Pixel coordinate grounding data:
────────
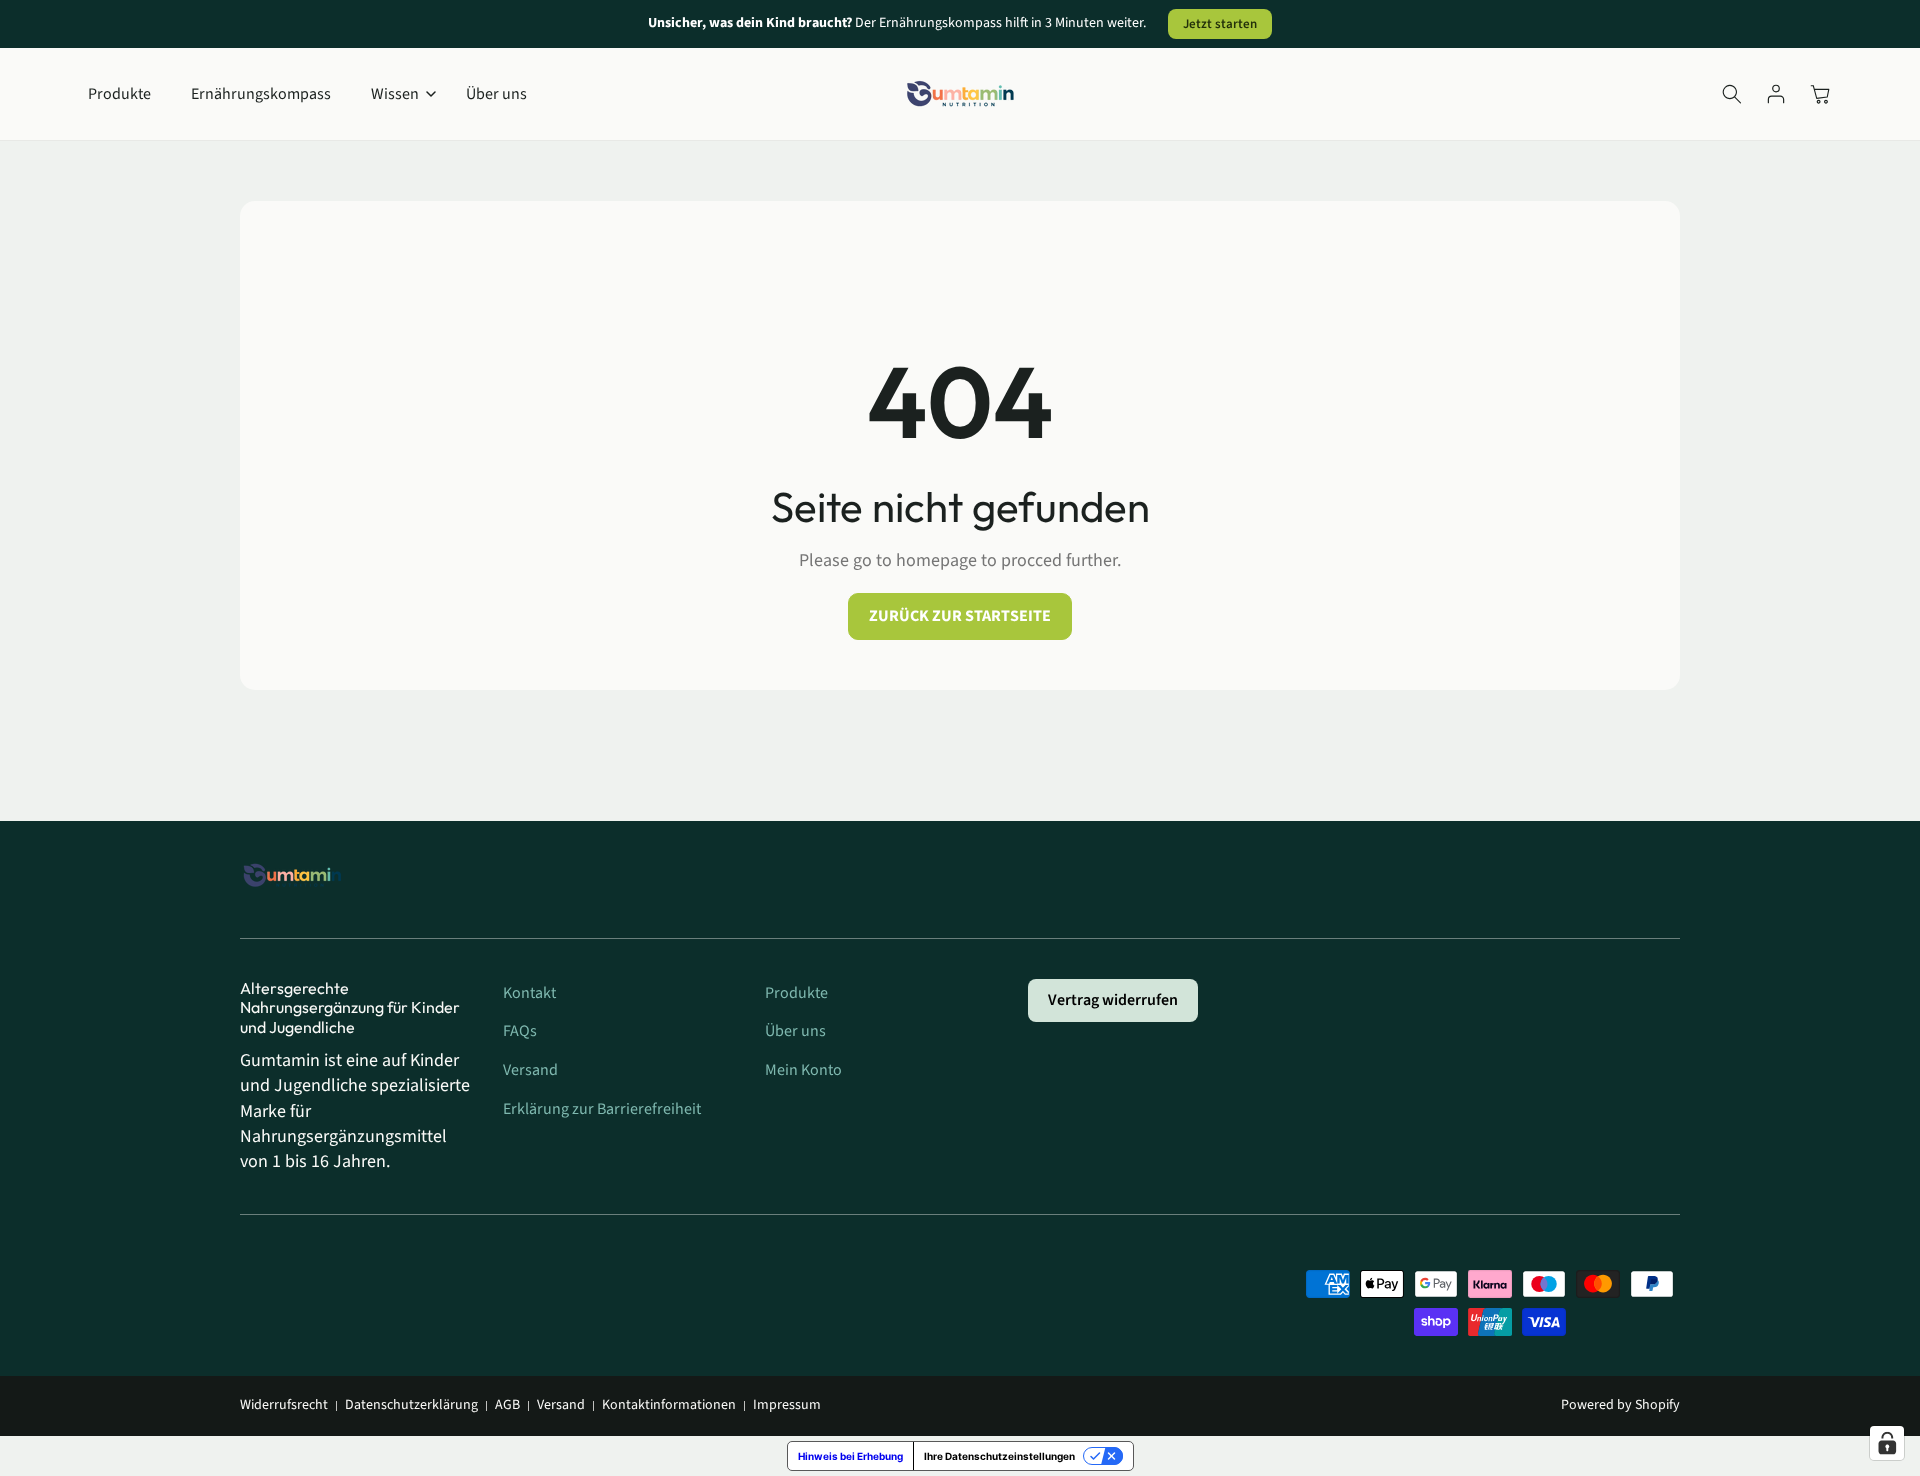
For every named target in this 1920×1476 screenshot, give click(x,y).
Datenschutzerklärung (411, 1405)
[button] (398, 94)
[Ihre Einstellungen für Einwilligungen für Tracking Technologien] (1887, 1443)
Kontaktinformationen (669, 1405)
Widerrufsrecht (284, 1405)
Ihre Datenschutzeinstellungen (999, 1456)
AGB (507, 1405)
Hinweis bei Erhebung (850, 1456)
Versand (561, 1405)
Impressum (787, 1405)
────────
• WHAT IS EXPECTED: Please repeat all of the data exactly, excluding images.

• ANSWER TO THE PROBLEM:
For every named target in this 1920×1476 screenshot, give click(x,y).
Datenschutzerklärung (411, 1405)
[button] (398, 94)
[Ihre Einstellungen für Einwilligungen für Tracking Technologien] (1887, 1443)
Kontaktinformationen (669, 1405)
Widerrufsrecht (284, 1405)
Ihre Datenschutzeinstellungen (999, 1456)
AGB (507, 1405)
Hinweis bei Erhebung (850, 1456)
Versand (561, 1405)
Impressum (787, 1405)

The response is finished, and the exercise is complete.